A conference so exclusive that that it was not simply a well-funded invitation-only event, in the run-up to Wikimania Cape Town, but one which bizarrely excluded anti-apartheid activists — in the process failing miserably to include the very same persons referred to in its bold statements, cynically referring to ‘representivity, inclusivity, the marginalised and the local (see my letter to Douglas Scott, and my complaint to Wikimania).

The organisers still persist in claiming they were promoting “newly created alliances and networks, [working] together towards more diversity and inclusion in the experience of internet design, architecture, content, and governance” while further proclaiming: “We intend to dramatically change the way the internet represents the majority of the world.”

Exactly how this will ever be achieved by hosting closed door sessions dominated by ‘privileged white persons’ from the global North is still a mystery.

What the organizers did accomplish was some skilled (read manipulated) agenda-setting and box-ticking for the main programme’s half-baked keynote delivered by Dr Sean Jacobs, who parachuted in from New York to deliver an uneven address on the subject while claiming that Wikimania had done its homework on apartheid memory.

Witness Jake Orlowitz a Wikimania volunteer being interviewed by a clueless volunteer who ends her interview by stating:  “you did all my work for me, I don’t even have to ask any follow up questions”.

The podcast is a nothing less than a puff piece for the closed-door fiasco, in which local activists were not informed by organisers that the event was being co-located by Wikimania, on an international programme held in Cape Town, which will be remembered for its failure to include a single session on apartheid memory. 

Ditto Rhodes Must Fall.

Attendees were then bussed to Robben Island, and sites in D6 and local townships, without bothering to create a safe space for the very persons affected by apartheid separate development, and the latest round of academic exclusions on the nation’s campuses, nor given any other opportunity to air their views on the subject.

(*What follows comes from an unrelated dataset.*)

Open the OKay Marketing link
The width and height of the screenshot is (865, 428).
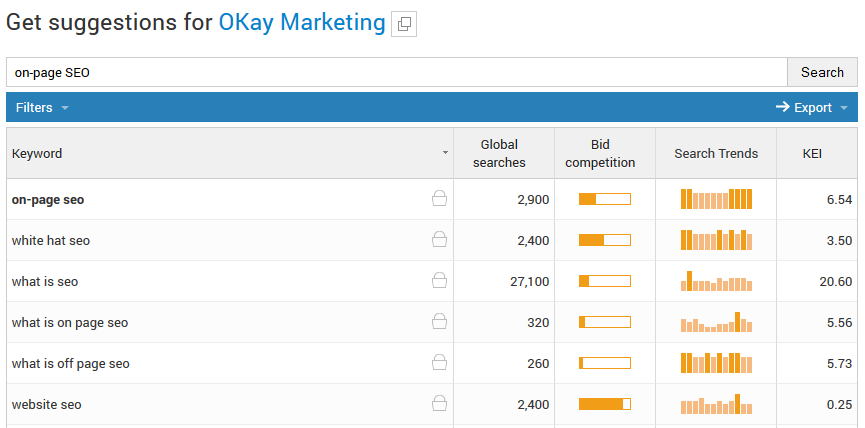coord(302,23)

Orlowitz, much like so many megaphoned and amplified ‘male allies’ in the global women’s movement, proceeds to hog a debate on issues to do with developing world invisibility and ‘your’e not welcome’ implicit race bias, acknowledges its a ‘middle class hobby’, touches on issues to do with representation, in an 11 minute podcast published by ‘WhoseKnowledge‘ the apparent backers of the pre-conference.

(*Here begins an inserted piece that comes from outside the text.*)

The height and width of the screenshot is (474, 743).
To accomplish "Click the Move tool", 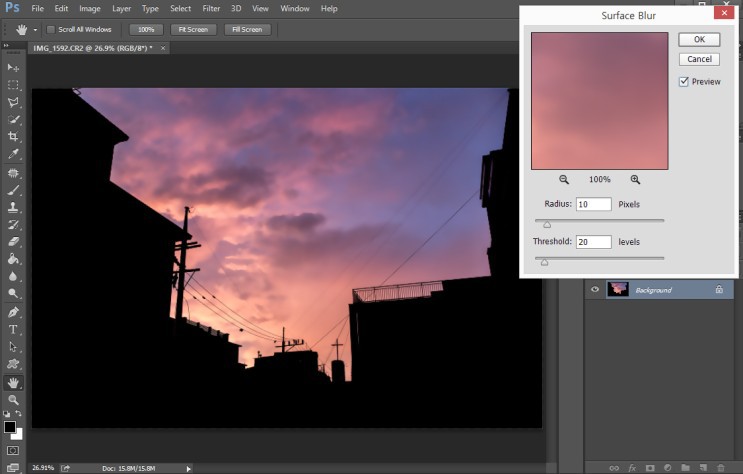I will [14, 67].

Startling in that the obviously ‘white privileged male’  without a hint of irony, goes on to say ‘Wikipedia [is] struggling with inclusion’, ‘consistantly white men from the global North who do well .., and often who don’t see a problem’, “it’s not me, I’m not a part of it”.

Orlowitz claims his role is one of ‘using his privilege to raise awareness’ then bizarrely proceeds to speak on behalf of ‘folks who were born native and privileged’ as well as those who are ‘excluded from the system [but] ‘who carry so much knowledge’, before admitting, “I don’t even know what is missing”.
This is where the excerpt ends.